__WORK ORDER__: With pictures excluded, copy word for word the lines in the data below from the line containing "Viewport: 418px width, 178px" through the line containing "Add a new Preset-Punkt with plus button".

__DATA SECTION__:
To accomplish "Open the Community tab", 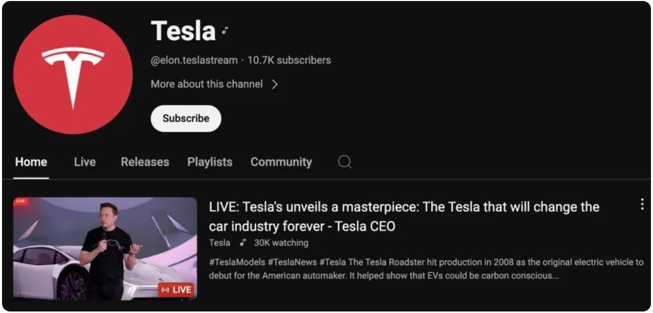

---

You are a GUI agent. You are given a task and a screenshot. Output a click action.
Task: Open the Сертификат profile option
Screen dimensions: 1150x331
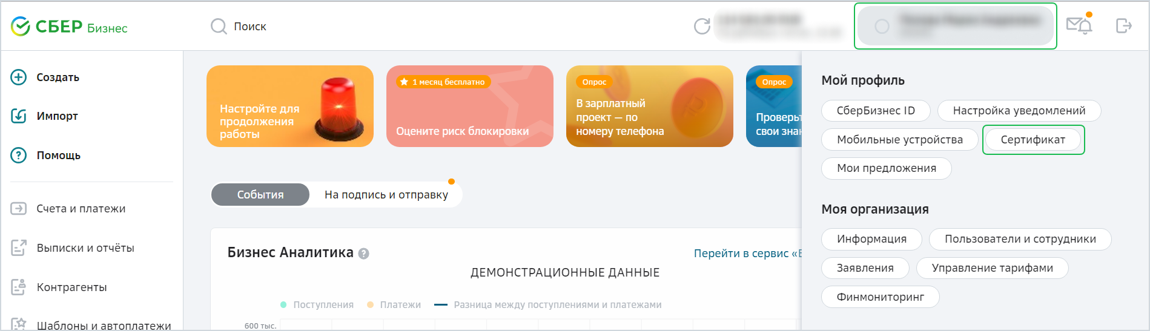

* * *

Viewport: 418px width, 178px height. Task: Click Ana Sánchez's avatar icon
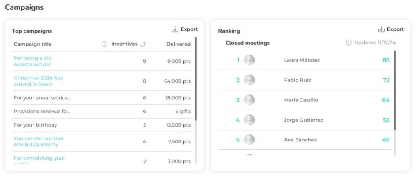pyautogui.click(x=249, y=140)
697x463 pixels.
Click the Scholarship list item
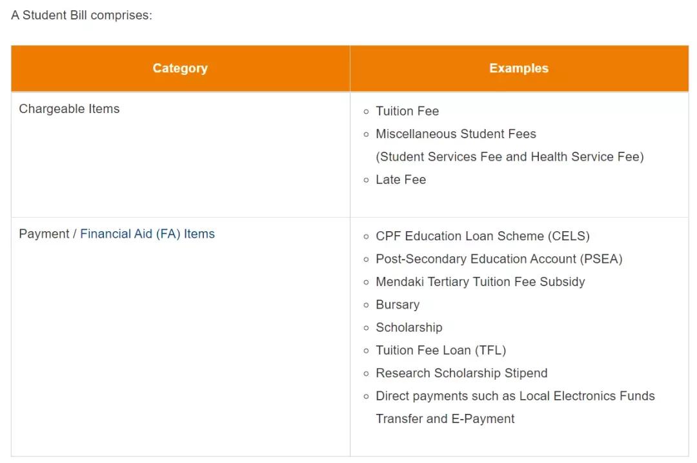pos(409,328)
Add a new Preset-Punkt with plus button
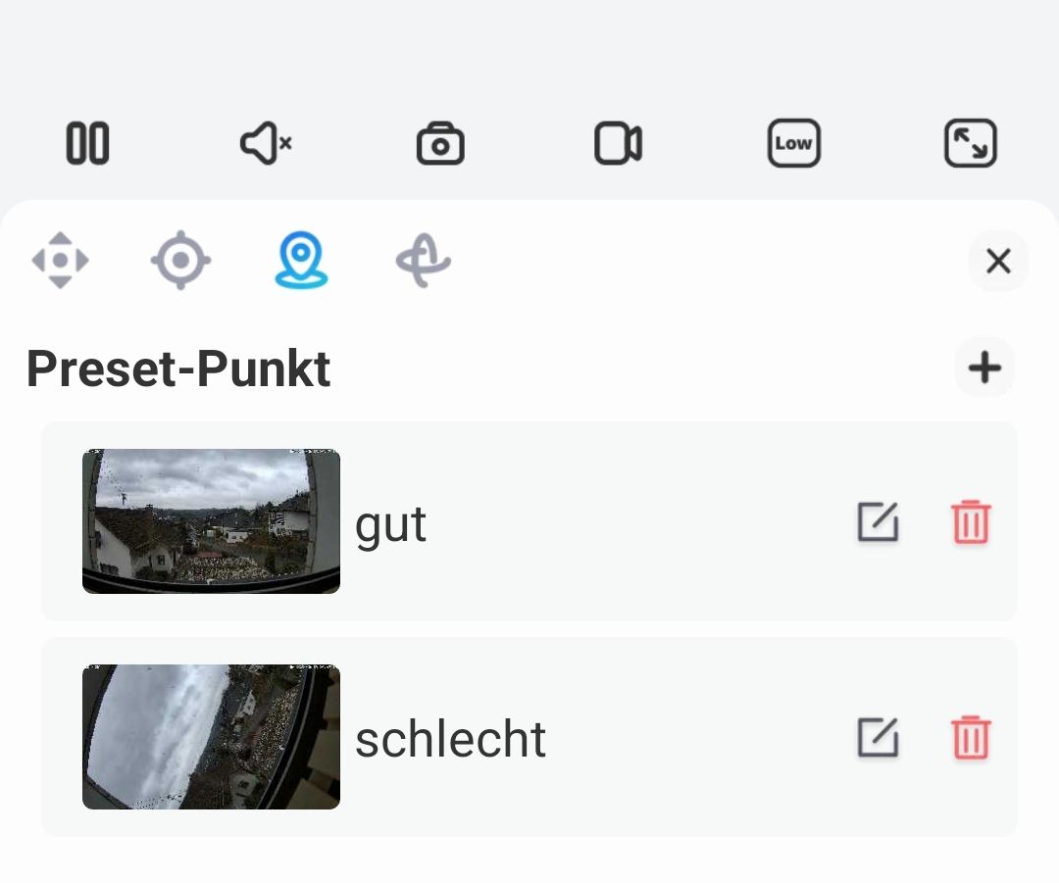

__RESPONSE TO THE TASK__:
Viewport: 418px width, 178px height. Task: Click Ana Sánchez's avatar icon
pyautogui.click(x=249, y=140)
697x463 pixels.
Click the Scholarship list item
pos(409,328)
Add a new Preset-Punkt with plus button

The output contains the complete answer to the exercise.